Further, a connection socket 37 electrically coupled to the power supply connector 15 is disposed to the upper body 21.
Herein, the connection socket 37 has a terminal 35 so as to provide current from the power supply connector 15.
The lower body 23 is disposed on the lower end portion of the upper body 21 in order to form an inner space therebetween.
Herein, the lower body 23 is preferably thermally bonded to the lower end of the upper body 21.
In addition, a second nipple 39 is disposed to the lower surface of the lower body 23 and connected to the pump 5 through the connection hose 11.
The lower body 23 provides a function of preventing leakage between the upper body 21 and the lower body 23 while ethanol fuel supplied by the pump 5 is moving to the supply portion 7.
Ends of the connection hose 11 are secured between the first nipple 33 and the supply portion 7, and between the second nipple 39 and the pump 5, respectively, with clamps 41.
The PTC (positive temperature coefficient) thermistor elements 25 generate heat with a current received by the power supply connector 15.
Further, the PTC elements 25 are disposed within the predetermined space and are electrically connected to the terminal 35 of the connection socket 37.
Heat is generated if current flows to the PTC elements 25 as semiconductor elements at a current exceeding a predetermined current, and if the temperature thereof reaches a switching temperature by self-heating the PTC elements 25, the current is prevented from flowing as a result of an increase of electrical resistance so as to maintain the temperature of the PTC elements 25 at a predetermined temperature.
The PTC elements 25 may be conventional heating elements that can be easily realized by a person of ordinary skill in the art
The upper plate 27 and the lower plate 29 that are symmetrically arranged with respect to a center of each PTC elements 25 radiate heat generated from each PTC into the inner space.

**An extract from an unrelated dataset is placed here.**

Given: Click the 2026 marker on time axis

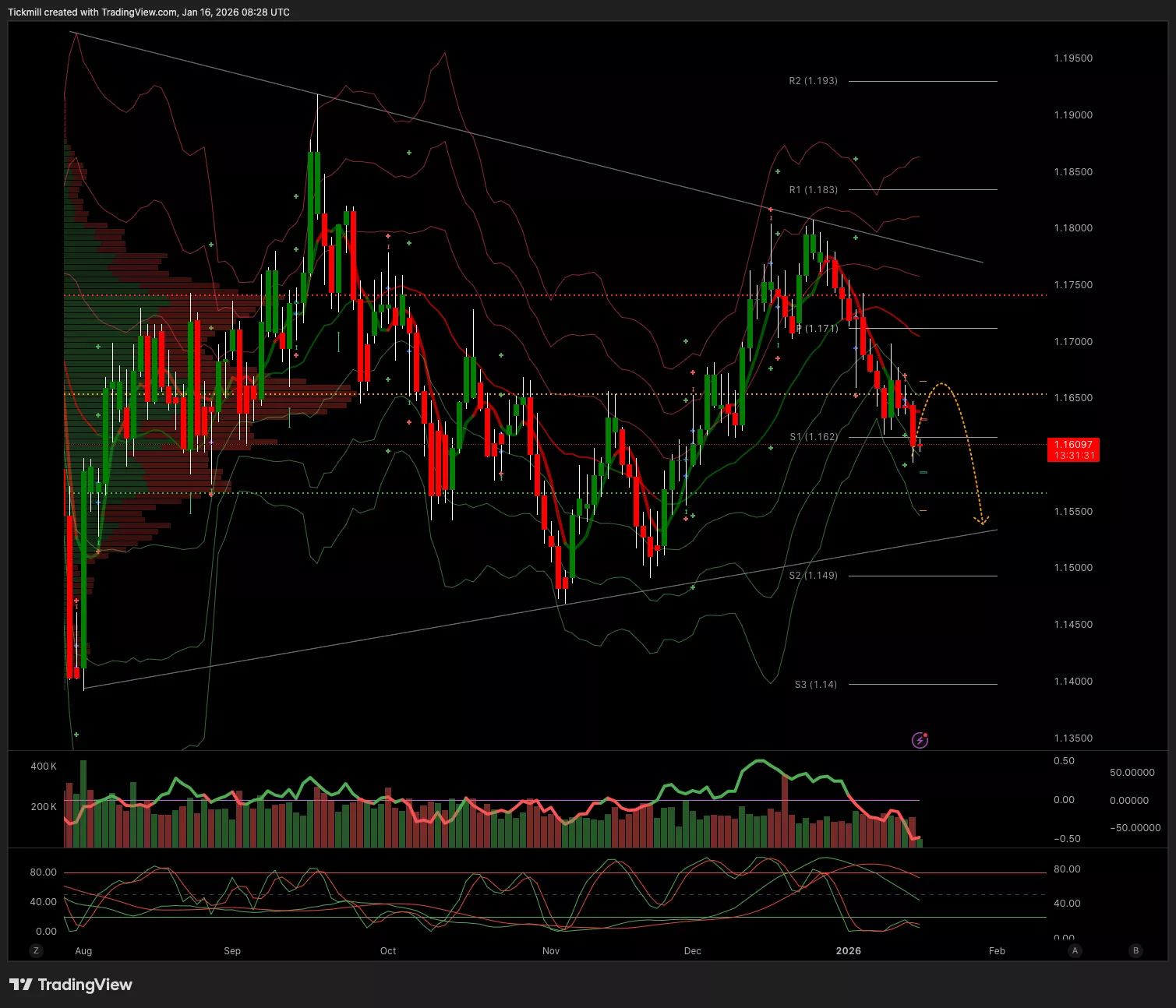Looking at the screenshot, I should click(x=848, y=950).
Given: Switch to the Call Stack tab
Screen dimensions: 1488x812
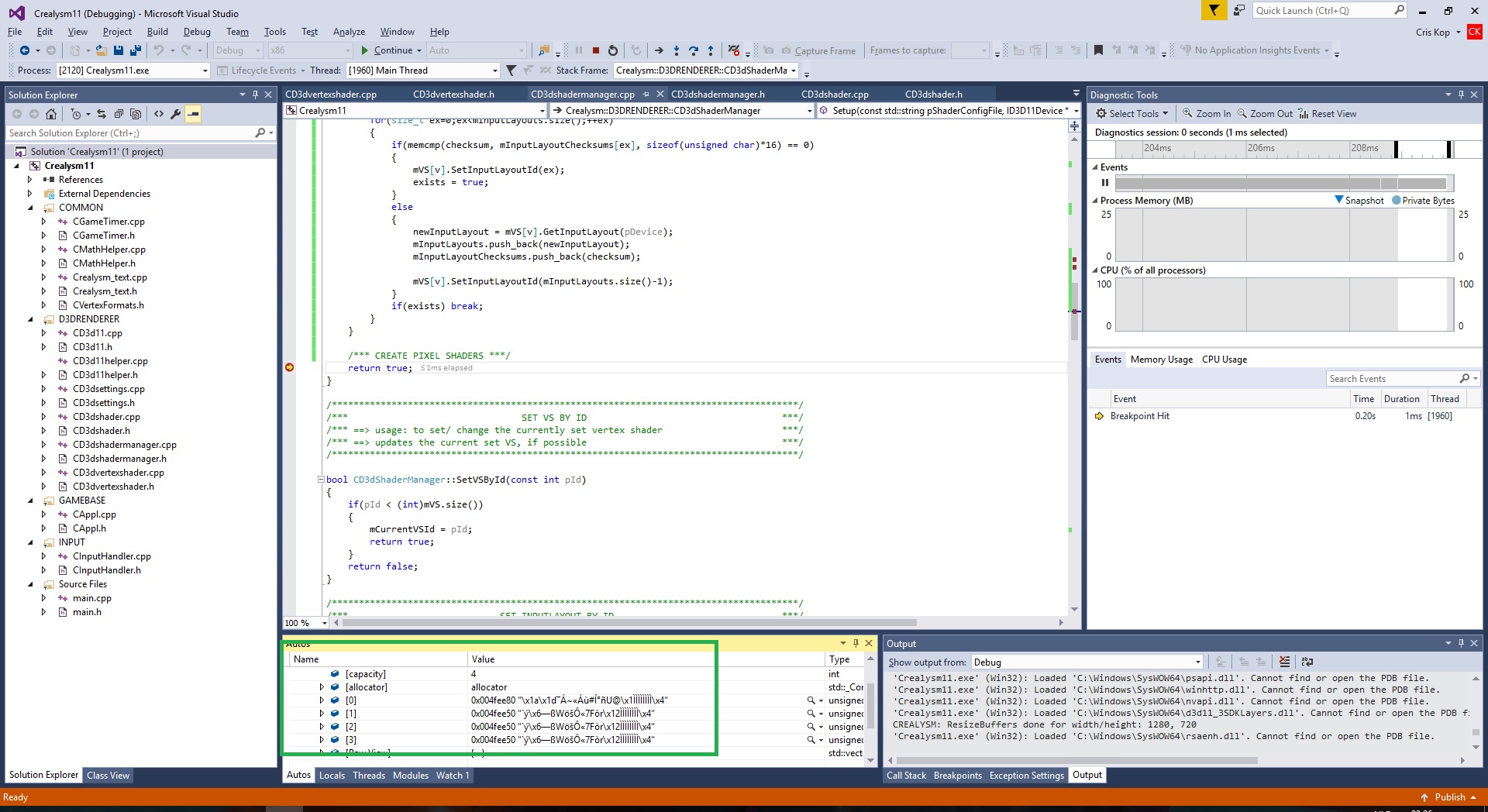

Herein, penetration holes 43 are co-axially disposed at the upper plate 27 and the lower plate 29 respectively so as to assist in smoothly flowing the ethanol fuel provided by the pump 5 therethrough.
However, in various embodiments of the present invention, the center axes of the penetration holes 43 of the upper plate 27 and the lower plate 29 may be offset so as to increase the stay time of ethanol fuel in the fuel pump module 1 so that heat transfer efficiency may be increased.
Further, one may appreciate that the relative distances among center axes of the first nipple 33, the penetration holes 43 of the upper plate 27 and the lower plate 29, and the second nipple 39 may be determined according to viscosity, pressure, input temperature, or etc of ethanol fuel.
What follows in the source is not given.